# AVAILABLE DATA start

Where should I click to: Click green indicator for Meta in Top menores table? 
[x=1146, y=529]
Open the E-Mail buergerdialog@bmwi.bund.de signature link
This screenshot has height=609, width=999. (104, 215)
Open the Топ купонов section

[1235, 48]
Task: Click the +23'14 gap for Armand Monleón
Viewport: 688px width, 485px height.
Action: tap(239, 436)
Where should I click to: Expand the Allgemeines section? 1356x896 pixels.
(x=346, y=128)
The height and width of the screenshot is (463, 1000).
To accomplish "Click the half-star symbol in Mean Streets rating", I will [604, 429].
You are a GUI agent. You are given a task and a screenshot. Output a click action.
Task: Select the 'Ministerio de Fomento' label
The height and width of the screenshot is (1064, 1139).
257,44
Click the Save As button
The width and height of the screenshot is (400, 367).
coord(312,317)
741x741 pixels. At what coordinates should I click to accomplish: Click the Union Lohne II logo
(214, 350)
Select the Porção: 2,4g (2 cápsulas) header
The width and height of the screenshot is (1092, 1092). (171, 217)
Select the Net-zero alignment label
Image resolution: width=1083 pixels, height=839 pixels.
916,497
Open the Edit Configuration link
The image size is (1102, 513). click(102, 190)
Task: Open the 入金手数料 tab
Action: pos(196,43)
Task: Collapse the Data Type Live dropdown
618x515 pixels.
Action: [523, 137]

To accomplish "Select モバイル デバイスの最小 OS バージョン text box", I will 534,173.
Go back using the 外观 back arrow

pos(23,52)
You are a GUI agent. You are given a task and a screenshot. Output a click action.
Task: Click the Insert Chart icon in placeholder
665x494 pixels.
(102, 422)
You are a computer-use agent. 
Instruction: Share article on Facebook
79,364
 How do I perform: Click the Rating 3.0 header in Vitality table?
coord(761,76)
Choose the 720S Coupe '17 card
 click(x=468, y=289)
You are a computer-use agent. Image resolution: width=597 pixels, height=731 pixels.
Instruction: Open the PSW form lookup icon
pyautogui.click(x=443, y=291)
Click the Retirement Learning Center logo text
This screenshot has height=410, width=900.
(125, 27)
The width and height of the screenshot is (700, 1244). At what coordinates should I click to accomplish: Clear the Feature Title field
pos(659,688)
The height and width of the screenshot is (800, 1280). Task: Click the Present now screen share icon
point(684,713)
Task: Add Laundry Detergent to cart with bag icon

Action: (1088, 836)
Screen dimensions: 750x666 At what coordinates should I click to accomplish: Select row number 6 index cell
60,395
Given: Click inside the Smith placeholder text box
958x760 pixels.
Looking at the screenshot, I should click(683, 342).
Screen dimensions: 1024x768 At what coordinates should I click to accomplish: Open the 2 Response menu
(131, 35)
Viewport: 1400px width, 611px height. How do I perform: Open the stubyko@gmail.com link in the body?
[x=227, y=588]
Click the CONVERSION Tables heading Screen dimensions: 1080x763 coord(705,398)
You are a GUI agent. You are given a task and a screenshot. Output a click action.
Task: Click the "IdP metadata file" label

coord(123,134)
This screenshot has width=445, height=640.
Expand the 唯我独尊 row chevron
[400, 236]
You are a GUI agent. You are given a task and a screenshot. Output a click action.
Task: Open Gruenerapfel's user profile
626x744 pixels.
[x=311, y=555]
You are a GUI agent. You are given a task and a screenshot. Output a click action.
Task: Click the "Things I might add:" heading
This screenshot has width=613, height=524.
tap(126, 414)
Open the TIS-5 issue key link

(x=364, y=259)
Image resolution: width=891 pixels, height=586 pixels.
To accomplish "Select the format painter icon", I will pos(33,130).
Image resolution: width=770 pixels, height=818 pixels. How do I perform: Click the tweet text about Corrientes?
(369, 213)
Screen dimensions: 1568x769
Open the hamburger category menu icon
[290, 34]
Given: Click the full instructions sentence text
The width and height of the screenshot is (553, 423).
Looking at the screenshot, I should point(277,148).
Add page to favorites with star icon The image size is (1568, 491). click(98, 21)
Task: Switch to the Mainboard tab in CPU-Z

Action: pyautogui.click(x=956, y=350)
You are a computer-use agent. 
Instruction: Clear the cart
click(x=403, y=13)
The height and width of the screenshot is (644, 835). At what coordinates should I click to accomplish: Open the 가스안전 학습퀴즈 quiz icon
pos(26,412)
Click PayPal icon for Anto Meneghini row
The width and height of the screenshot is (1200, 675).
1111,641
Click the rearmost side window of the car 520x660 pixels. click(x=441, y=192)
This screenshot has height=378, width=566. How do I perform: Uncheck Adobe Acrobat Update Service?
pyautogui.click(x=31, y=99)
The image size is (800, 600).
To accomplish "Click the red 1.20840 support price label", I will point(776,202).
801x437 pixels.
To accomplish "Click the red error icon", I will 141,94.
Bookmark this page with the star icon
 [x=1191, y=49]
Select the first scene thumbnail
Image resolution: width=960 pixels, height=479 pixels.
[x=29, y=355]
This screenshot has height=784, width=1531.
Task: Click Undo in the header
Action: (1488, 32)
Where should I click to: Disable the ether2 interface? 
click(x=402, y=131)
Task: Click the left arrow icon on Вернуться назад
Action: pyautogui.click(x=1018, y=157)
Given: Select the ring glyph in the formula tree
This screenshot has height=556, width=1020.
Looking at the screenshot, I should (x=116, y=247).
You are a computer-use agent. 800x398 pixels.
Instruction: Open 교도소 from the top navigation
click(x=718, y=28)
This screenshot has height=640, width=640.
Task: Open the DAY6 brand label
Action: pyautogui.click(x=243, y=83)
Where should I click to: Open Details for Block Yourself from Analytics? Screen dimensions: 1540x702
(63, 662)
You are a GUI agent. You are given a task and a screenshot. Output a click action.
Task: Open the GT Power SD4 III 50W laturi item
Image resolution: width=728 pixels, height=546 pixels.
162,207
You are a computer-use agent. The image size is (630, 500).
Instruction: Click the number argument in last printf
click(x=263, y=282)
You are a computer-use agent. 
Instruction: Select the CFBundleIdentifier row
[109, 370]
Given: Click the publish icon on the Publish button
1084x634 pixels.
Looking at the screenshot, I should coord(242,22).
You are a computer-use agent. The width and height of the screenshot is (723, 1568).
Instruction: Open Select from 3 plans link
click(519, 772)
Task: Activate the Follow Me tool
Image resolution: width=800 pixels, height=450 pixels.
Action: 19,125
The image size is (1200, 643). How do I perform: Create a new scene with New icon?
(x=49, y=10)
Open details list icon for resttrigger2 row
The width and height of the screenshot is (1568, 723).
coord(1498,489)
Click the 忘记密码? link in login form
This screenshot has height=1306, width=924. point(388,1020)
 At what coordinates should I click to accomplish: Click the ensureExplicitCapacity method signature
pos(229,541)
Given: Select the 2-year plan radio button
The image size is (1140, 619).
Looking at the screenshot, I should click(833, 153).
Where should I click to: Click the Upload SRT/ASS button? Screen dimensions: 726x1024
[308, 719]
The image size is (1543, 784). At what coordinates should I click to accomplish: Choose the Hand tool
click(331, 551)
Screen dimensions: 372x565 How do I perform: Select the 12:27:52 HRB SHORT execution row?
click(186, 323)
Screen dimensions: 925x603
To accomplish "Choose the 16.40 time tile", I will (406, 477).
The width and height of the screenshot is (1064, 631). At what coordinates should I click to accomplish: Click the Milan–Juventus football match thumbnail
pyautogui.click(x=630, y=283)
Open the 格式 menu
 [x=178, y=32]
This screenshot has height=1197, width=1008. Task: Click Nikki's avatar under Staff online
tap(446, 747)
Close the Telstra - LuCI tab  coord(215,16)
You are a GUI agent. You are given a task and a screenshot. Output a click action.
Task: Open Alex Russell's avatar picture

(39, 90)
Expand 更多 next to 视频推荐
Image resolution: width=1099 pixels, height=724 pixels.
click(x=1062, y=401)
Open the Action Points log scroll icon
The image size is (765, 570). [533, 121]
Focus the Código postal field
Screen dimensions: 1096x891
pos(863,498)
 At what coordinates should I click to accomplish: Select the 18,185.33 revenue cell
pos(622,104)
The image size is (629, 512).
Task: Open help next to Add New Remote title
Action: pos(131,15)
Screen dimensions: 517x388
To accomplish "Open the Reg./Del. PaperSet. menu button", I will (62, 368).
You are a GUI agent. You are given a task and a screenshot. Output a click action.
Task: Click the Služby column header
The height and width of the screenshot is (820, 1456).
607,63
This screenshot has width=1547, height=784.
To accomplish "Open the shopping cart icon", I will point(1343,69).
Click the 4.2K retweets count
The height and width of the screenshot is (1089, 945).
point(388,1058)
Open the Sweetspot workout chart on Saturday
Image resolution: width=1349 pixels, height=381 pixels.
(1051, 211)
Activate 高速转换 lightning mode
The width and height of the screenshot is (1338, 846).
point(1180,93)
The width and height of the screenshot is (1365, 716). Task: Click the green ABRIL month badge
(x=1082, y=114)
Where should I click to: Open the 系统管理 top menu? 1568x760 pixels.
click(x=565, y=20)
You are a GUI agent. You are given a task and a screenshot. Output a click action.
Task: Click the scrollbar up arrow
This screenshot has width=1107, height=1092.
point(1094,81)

# AVAILABLE DATA end

PROBLEM TO SOLVE
Reproduce the material above without changes, from the line containing "The width and height of the screenshot is (1365, 716)." through the final line of the material, including both.

FINISHED ANSWER
The width and height of the screenshot is (1365, 716). Task: Click the green ABRIL month badge
(x=1082, y=114)
Where should I click to: Open the 系统管理 top menu? 1568x760 pixels.
click(x=565, y=20)
You are a GUI agent. You are given a task and a screenshot. Output a click action.
Task: Click the scrollbar up arrow
This screenshot has width=1107, height=1092.
point(1094,81)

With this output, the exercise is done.